Néanmoins, à mesure que l’échec imminent du plan A en Ukraine devient plus visible, quelques tentatives d’arrangements alternatifs font surface. L’une de ces propositions consiste à donner à l’Ukraine une sorte de garantie de sécurité similaire à celle, implicite, fournie par les États-Unis à Israël. Cette idée manque de détails et il est difficile de voir comment elle s’appliquerait ou serait mise en œuvre. Aucun pays de l’OTAN n’a de frontière commune avec Israël, la Russie n’en a pas non plus, et Israël disposerait d’un stock important d’armes nucléaires. Une autre proposition consiste à instaurer un cessez-le-feu sur la ligne de contact actuelle et à diviser l’Ukraine comme cela a été fait en Corée. Là encore, il est difficile d’imaginer que cela puisse fonctionner dans la pratique, car la Russie aurait toujours un mandataire de l’OTAN à sa frontière et aurait toujours des néo-nazis et une armée ukrainienne à ses côtés. Il est douteux que la Russie accepte quelque chose d’aussi éloigné de l’architecture de sécurité européenne qu’elle propose. Une troisième possibilité évoquée est que les troupes polonaises et des États baltes entrent réellement dans la bataille en Ukraine pour compenser la perte des troupes ukrainiennes. La Pologne occuperait essentiellement la partie occidentale de l’Ukraine et la guerre se terminerait par une impasse.
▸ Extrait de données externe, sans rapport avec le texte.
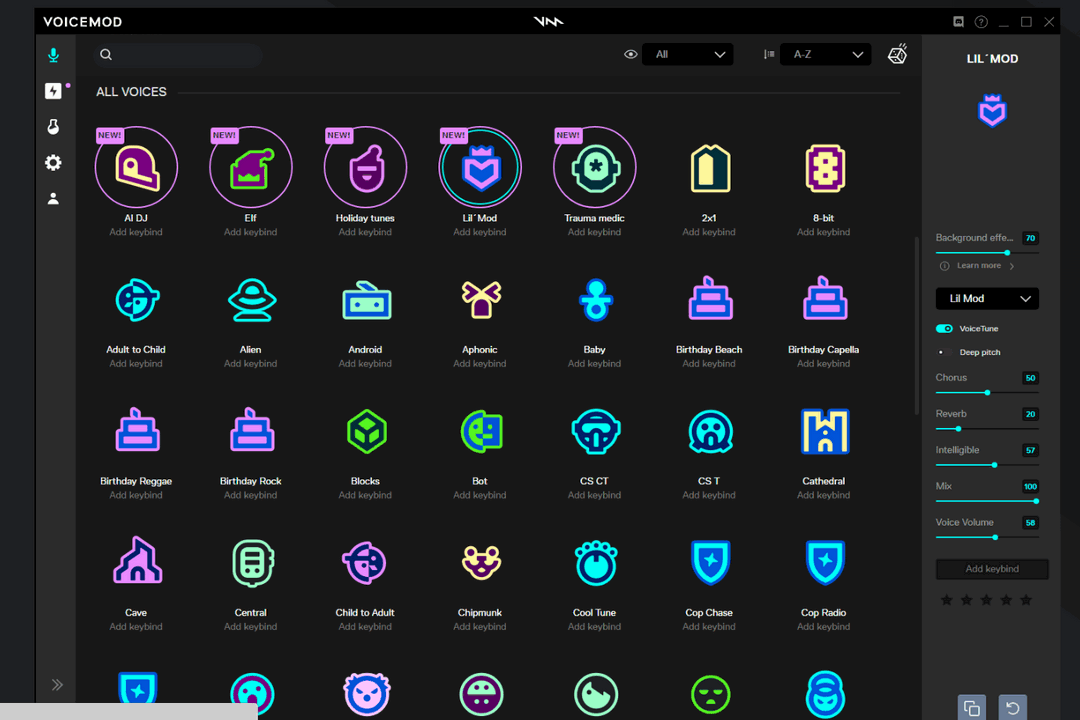This screenshot has width=1080, height=720.
Task: Select the Cathedral voice effect
Action: (824, 431)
La Russie a déjà dit aux Polonais de ne même pas y penser. Une quatrième proposition consiste simplement à poursuivre le «récit» selon lequel l’Ukraine est en train de gagner la guerre, tout en négociant secrètement avec la Russie pour mettre fin aux combats. Il s’agit d’une version de «déclarer la victoire et rentrer chez soi». Il est évident que cela serait très difficile à mettre en œuvre.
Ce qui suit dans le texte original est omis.